While the BBC leadership has apparently tried to supervise the Russian staff, there have been serious problems with the implementation of that policy. “Our chief of the Russian service, Sarah Gibson, has a limited knowledge of the Russian language. She doesn’t even speak good Russian,” a source told BosNewsLife on condition of anonymity.
Gibson made clear however that she is competent to do her job and that she tries to ensure a more balanced and professional Russian service, BosNewsLife learned. “Yet we lost the best journalists, we are missing their independent and critical reporting,” the source said. “Most items are now produced from the studio or with the current Russian staff.”
Under Gibson, tariffs for radio reports produced by often critical, independent, freelance correspondents and stringers already decreased by up to 30 percent, from the original $130 to about $90 in 2007. For often struggling journalists, that amount was, and is, barely enough to work on the required radio rich packages of four minutes or longer in expensive capitals such as Moscow, where they have to cover their own travel and equipment expenses, correspondents said.
The BBC has strongly denied it is silencing critical voices. “The service remains an important and strong source of impartial and independent news and current affairs renowned for asking difficult questions on behalf of its listeners.
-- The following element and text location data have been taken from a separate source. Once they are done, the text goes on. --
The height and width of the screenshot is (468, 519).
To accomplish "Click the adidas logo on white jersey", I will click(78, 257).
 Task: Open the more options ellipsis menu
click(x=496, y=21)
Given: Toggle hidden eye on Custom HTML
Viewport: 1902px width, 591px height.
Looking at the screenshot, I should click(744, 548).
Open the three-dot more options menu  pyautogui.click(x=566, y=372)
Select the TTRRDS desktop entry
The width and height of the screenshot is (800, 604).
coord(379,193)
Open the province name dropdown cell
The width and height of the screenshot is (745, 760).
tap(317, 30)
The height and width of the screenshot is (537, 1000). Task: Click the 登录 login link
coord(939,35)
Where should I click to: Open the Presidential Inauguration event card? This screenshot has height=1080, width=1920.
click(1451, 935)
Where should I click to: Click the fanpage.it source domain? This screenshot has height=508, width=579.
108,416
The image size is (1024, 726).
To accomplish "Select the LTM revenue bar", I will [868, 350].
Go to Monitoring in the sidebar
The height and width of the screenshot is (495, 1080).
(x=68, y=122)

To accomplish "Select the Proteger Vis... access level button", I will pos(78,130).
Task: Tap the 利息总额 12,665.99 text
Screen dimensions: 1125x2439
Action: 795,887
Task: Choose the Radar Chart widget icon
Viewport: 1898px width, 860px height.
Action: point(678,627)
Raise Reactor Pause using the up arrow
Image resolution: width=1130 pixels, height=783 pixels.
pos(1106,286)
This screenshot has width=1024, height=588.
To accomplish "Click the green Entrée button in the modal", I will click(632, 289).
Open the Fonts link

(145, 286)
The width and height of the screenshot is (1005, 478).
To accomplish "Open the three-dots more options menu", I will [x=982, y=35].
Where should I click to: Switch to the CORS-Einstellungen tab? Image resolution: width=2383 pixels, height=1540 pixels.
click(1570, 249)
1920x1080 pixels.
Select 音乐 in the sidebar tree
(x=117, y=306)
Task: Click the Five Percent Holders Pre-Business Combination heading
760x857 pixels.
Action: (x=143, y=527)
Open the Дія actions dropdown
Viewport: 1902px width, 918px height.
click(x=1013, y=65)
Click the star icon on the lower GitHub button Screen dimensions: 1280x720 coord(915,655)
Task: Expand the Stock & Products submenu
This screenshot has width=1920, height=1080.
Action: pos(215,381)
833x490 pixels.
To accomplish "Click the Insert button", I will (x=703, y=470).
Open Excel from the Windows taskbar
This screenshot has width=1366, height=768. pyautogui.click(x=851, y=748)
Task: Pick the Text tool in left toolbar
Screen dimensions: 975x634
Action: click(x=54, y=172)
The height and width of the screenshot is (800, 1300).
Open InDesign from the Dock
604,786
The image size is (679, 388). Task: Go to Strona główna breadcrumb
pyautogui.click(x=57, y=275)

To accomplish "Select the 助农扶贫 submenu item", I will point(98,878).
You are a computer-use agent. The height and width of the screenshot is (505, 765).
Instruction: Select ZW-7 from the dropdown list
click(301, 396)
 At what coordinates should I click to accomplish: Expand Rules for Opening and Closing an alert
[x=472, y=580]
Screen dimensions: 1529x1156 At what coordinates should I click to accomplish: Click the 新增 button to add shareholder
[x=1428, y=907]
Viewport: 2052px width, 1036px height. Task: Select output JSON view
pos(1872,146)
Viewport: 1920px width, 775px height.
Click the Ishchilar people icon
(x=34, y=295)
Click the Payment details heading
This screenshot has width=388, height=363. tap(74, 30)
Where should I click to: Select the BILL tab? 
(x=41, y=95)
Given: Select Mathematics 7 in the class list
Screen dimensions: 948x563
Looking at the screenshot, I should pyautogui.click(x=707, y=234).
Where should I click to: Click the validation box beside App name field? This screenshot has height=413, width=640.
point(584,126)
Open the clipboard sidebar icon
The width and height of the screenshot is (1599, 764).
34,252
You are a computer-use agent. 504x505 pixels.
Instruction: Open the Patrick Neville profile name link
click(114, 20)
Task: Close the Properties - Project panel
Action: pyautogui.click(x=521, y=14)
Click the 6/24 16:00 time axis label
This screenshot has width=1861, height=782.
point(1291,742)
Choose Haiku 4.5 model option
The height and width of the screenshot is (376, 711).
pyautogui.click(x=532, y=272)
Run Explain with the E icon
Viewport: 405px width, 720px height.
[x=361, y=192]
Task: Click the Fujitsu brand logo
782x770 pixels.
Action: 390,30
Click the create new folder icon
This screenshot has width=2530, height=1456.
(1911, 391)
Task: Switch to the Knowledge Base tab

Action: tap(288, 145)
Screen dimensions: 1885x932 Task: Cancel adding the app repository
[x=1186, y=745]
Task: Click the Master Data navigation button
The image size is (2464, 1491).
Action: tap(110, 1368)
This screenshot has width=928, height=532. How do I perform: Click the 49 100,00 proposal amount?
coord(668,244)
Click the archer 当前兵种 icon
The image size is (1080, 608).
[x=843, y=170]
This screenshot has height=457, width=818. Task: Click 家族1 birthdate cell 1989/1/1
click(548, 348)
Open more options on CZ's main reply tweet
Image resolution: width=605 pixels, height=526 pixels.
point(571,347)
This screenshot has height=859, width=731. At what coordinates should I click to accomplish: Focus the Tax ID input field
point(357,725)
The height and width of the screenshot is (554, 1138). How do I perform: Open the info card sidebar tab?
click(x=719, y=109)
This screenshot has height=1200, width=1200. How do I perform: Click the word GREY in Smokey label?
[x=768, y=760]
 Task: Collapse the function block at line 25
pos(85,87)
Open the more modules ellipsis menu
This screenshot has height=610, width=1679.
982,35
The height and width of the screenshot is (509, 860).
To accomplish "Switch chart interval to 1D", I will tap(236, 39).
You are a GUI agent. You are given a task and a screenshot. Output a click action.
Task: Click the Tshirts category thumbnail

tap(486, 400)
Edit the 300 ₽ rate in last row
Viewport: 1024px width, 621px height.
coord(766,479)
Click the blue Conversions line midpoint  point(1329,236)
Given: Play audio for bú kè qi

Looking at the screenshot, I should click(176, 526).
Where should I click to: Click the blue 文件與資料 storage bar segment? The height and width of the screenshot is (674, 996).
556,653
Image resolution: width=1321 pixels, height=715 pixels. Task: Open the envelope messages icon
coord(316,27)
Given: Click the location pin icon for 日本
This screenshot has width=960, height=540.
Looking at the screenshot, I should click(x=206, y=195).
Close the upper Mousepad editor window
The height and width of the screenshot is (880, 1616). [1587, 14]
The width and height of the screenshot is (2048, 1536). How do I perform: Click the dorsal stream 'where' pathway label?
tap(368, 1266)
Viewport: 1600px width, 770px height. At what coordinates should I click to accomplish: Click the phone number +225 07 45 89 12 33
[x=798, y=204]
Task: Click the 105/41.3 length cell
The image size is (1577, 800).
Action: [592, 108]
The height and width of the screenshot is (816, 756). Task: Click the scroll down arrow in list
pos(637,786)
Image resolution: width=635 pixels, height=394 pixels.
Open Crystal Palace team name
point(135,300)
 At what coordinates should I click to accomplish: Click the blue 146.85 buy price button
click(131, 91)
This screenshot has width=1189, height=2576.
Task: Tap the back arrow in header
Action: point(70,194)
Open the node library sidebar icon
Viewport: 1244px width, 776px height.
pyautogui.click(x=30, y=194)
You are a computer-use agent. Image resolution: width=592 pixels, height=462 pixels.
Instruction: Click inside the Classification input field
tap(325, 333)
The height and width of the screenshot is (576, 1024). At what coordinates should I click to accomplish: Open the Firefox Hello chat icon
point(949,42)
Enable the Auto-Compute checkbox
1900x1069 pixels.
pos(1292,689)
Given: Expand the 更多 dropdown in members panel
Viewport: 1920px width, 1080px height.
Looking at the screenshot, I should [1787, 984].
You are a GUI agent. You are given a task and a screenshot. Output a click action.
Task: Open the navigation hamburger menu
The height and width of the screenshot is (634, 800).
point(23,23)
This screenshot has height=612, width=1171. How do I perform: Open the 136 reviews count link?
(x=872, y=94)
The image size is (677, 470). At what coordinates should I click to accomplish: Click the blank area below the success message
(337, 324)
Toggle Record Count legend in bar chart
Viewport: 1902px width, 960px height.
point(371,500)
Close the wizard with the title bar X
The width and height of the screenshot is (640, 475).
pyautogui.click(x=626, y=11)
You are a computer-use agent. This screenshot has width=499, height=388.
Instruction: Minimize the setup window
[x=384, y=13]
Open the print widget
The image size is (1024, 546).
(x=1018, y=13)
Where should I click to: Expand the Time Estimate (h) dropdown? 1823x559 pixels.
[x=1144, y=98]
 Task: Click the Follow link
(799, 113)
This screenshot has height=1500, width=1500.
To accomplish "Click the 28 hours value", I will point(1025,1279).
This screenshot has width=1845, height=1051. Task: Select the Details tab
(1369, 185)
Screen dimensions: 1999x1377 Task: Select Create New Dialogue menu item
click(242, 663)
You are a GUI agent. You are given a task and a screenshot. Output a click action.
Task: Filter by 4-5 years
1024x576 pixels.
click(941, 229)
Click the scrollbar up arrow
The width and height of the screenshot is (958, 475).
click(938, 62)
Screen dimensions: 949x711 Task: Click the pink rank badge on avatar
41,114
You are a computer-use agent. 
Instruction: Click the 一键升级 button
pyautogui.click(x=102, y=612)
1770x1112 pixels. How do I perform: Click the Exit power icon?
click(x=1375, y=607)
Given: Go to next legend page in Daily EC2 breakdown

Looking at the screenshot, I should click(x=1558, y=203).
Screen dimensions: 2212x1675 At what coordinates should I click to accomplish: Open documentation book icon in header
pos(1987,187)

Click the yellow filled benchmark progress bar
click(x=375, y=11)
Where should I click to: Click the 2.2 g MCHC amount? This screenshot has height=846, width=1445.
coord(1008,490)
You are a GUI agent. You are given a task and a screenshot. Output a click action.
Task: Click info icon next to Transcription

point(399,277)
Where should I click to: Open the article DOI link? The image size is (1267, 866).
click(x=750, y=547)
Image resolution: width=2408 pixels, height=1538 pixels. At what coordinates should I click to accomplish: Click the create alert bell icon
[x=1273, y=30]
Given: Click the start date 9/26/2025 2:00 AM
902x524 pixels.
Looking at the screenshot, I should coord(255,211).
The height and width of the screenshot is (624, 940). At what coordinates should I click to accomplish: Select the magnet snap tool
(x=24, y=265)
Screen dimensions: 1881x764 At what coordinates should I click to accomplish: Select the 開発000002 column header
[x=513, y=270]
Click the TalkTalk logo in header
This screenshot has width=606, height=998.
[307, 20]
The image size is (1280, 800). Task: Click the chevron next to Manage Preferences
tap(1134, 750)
We reject any suggestion that we have made compromises in our questioning of any point of view in any debate.” That debate will now continue via other broadcasters including France’s Radio France International (RFI) and U.S.-backed Radio Free Europe/Radio Liberty who have not halted their Russian services via short wave and the Internet. (The article is part of a BosNewsLife initiative covering freedom of expression issues in and related to former and current Communist nations as well as other countries under autocratic rule).